En 1932, le maire, Jean-Marie Montillet demande le 14 février à son conseil de compléter la subvention du ministère de l’Intérieur (5 000 francs) pour l’achat de tuyaux pour la motopompe, soit 7 865 francs et l’autorisation de traiter avec Louis Rivollet, négociant a Albens.
Une longue période va suivre, pendant laquelle les archives sont très peu fournies ; la guerre de 1939-1945 sera un frein au développement du corps de pompiers qui ne compte que 42 hommes sur 51 en 1939-1941. À tel point qu’en 1945, un groupe informel assurait la sécurité (1). De nombreux incendies provoquèrent à l’initiative de de Louis Cavallo à l’automne 1953, le rassemblement de volontaires décidés à remonter une section de sapeurs-pompiers, décidée le 13 décembre 1953 par le conseil municipal pour une section de 20 hommes. La commune s’engage alors à subvenir pour 30 ans aux dépenses.
La population est alors de 1 580 habitants et l’on dispose de la pompe de Dion-Bouton des années 30 et d’une pompe à bras.
En 1957, un véhicule Matford est acquis auprès du département et un hangar est construit bénévolement sur le champ de foire.
1847 – création du corps
1856 – réorganisation compagnie après démission capitaine – nouveau règlement
8 octobre 1860
1er janvier 1870 – situation du corps : 1 compagnie de 51 hommes et 2 pompes
20 février 1878 – compagnie 51 hommes (délibération du 5 août 1877)
6 septembre 1898 – 49 hommes
(décret 1er décembre 1898) – 54 hommes
14 mars 1904 – 51 hommes
18 juin 1909 – effectif 56 hommes (dont 1 de moins de 20 ans)
20 juin 1909 – arrêté préfectoral – 51 hommes pour 1 613 habitants et 3 pompes.
Albens – Les capitaines
23 septembre 1849 – capitaine Rosset Joseph
1856 – démission d’un capitaine
25 décembre 1857 – démission d’un nouveau capitaine après 3 mais d’essai
9 décembre 1865 – nomination du capitaine Garnier François
18 août 1871 – nomination capitaine Favre Claude
5 février 1879 – lieutenant Philippe Joseph – sous-lieutenant Gaspard Germain (était sergent)

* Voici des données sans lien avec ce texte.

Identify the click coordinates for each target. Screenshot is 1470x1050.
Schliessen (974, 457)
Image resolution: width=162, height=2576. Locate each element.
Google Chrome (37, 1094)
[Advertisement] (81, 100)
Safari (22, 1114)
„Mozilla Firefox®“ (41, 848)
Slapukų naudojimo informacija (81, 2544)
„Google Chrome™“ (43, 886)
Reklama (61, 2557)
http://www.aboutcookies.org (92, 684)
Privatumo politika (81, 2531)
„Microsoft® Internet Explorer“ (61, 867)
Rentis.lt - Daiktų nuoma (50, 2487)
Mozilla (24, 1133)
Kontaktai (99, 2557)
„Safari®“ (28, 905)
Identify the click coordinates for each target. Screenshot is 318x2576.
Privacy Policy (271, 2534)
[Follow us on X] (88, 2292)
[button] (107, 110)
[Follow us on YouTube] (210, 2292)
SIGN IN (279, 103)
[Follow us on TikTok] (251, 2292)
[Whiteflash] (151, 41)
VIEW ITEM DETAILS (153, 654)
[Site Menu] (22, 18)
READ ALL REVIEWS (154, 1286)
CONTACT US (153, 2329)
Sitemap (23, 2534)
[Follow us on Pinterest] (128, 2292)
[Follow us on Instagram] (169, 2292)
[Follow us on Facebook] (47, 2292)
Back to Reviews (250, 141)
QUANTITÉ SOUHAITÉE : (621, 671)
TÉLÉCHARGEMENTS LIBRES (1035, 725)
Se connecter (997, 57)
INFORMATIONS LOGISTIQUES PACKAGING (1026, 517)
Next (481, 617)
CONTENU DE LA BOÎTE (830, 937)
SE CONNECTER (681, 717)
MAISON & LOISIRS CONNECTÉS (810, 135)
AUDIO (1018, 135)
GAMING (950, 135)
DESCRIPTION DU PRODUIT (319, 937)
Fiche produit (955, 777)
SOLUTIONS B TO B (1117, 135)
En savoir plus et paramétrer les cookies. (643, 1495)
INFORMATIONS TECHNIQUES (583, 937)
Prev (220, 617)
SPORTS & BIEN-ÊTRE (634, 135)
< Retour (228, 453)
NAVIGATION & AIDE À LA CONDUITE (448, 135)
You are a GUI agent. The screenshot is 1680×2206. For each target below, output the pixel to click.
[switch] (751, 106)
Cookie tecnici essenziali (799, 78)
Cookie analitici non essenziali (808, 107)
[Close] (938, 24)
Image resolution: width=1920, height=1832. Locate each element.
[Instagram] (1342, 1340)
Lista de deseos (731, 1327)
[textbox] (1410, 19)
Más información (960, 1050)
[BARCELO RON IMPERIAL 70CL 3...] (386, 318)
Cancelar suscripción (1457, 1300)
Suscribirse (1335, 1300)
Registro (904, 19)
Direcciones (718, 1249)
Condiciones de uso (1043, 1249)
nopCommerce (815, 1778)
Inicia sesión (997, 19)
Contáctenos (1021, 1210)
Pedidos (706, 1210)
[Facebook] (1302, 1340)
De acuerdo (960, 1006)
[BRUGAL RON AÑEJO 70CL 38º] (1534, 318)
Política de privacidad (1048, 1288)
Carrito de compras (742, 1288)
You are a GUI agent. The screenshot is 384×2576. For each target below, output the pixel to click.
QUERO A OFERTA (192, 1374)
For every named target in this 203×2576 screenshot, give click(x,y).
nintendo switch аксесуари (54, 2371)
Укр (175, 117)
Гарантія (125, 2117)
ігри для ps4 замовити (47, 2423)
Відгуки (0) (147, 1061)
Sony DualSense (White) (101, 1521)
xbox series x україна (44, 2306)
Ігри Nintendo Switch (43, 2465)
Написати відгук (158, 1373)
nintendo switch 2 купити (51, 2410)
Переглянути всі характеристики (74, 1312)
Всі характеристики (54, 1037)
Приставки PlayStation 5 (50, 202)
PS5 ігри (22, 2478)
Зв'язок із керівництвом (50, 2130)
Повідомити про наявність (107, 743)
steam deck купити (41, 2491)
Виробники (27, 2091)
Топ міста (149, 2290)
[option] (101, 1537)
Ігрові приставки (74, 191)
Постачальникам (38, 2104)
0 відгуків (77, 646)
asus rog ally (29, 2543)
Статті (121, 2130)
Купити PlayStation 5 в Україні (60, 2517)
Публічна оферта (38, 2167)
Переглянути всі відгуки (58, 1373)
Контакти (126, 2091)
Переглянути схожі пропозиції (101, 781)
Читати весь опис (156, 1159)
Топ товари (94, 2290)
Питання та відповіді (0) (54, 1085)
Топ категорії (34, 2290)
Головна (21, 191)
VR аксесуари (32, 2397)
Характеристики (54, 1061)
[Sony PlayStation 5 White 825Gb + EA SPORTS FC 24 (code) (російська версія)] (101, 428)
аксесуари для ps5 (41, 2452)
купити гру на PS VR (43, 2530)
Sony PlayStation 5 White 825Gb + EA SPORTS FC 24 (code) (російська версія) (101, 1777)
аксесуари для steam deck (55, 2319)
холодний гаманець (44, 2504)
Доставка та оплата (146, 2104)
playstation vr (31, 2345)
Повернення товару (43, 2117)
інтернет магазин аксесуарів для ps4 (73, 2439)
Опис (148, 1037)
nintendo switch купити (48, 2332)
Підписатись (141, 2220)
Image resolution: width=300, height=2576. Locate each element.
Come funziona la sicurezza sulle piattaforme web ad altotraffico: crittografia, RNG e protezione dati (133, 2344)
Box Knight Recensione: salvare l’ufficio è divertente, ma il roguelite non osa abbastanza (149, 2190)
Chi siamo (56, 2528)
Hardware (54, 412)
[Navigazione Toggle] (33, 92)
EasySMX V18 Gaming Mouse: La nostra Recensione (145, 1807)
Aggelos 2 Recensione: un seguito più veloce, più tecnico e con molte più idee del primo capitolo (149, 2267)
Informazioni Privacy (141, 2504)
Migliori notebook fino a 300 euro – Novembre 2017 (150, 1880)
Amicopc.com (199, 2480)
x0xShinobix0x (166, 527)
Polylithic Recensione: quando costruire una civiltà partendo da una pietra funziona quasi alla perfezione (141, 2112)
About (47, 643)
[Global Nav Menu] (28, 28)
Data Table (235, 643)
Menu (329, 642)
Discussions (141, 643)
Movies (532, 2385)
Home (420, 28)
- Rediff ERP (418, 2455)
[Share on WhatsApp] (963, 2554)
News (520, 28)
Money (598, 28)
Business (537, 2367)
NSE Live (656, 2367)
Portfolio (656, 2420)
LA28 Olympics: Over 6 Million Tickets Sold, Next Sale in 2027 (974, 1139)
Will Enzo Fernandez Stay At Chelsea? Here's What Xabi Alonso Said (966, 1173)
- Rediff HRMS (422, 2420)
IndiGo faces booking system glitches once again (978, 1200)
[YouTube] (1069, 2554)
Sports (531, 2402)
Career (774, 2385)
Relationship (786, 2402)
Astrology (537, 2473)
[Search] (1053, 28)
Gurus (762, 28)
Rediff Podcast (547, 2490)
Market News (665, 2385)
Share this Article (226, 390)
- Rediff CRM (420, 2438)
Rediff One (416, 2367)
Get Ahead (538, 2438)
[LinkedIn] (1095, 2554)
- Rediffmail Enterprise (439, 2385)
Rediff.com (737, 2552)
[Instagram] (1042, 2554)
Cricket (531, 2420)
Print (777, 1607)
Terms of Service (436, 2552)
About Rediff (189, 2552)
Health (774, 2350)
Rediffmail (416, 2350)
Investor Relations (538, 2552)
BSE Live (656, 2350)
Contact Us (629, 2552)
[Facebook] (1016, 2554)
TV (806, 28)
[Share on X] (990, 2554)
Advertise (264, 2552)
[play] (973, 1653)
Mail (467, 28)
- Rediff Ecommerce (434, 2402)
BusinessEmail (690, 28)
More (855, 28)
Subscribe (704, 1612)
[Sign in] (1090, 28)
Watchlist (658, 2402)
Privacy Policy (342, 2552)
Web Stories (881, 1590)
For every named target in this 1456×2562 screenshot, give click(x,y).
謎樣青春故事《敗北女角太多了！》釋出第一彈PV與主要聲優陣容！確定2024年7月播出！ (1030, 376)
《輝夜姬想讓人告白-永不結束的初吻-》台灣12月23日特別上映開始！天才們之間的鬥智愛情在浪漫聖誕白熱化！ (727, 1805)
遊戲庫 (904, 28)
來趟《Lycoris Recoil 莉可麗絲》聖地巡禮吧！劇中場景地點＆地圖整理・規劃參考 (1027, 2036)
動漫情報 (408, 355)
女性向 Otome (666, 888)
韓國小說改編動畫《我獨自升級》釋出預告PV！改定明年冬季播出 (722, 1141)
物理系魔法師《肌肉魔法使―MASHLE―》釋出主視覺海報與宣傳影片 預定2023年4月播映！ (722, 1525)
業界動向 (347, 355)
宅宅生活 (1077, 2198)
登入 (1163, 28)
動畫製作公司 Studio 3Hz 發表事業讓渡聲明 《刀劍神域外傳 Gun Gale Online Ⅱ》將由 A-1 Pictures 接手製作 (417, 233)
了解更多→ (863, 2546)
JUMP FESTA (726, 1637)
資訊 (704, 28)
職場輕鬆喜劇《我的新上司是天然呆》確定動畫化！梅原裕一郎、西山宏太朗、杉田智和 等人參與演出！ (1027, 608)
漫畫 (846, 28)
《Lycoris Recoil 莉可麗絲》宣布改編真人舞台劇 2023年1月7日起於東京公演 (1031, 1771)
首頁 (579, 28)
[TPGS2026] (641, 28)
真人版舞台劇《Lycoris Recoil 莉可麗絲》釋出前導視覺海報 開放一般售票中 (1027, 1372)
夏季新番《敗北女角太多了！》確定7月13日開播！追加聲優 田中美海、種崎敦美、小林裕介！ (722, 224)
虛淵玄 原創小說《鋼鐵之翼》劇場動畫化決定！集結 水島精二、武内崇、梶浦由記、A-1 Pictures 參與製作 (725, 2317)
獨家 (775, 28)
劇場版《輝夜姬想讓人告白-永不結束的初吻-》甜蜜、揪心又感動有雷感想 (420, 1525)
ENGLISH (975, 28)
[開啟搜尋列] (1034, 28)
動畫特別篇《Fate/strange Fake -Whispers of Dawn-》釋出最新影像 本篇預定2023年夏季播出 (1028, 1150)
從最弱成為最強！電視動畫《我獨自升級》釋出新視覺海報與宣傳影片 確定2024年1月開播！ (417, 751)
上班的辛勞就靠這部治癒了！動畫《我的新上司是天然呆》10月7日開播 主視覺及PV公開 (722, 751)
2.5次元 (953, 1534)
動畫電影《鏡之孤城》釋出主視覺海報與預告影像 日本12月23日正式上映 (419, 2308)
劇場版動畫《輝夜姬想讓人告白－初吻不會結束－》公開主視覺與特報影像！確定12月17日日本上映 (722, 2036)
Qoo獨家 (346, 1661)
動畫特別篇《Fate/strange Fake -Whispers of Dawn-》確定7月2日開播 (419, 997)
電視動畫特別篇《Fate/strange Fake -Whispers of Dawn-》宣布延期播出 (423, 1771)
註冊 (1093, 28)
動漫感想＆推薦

5 février 1881 – démission du lieutenant Philippe Joseph (devient adjoint au maire)
27 juin 1881 – nomination du lieutenant Germain Gaspard (était sous-lieutenant)
(décret 1er juillet 1881)
juin 1884 – démission du capitaine Favre Claude
1886 – Favre Jean, capitaine (?)
21 avril 1888 – capitaine Philippe Félix – lieutenant Germain Gaspard – sous-lieutenant Chavanel Ambroise
11 juillet 1897 – capitaine Philippe Claude (remplace Philippe Félix démissionnaire le 7 juin 1897)
7 janvier 1904 – capitaine Morel Bernard (maréchal des logis de Gendarmerie en retraite) – lieutenant Chavanel Ambroise – sous-lieutenant Pollier Léon
(décret 16 Avril 1904)
5 septembre 1907 – capitaine Darmand Claude
1908 – démission lieutenant Chavanel Ambroise après 33 ans de service. Est nommé capitaine honoraire
19 septembre 1903 – capitaine Bontemps Joseph
(décret 22 octobre 1908)
14 août 1909 – nomination de Pollier Léon lieutenant – sous-lieutenant Ernest Germain
25 mars 1920 – nomination de Montillet Henri, capitaine – lieutenant Léon Pollier – sous-lieutenant Louis Debroux
14 juillet 1925 – nomination du capitaine Arbarete François – lieutenant Pollier Léon – sous-lieutenant Philippe Paul
10 septembre 1930 – nomination des lieutenants Raison Joany – Chanvillard et Ginet François
29 août 1935 – démission d’Arbarete François
13 janvier 1936 – nomination du lieutenant Daviet Théophile (en 1941, Joany Raison est capitaine).
Cette liste est très incomplète et parfois très imprécise. Les dates sont souvent approximatives et ne pourraient être confirmées, pour certaines, que par la découverte de documents autres que ceux déposés aux archives départementales.
(1) – La tradition veut que cette pompe ait été attribuée à Albens par l’impératrice Eugénie lors d’un voyage en Savoie.
(2) – Voir Kronos n°6. Article Gilles Moine.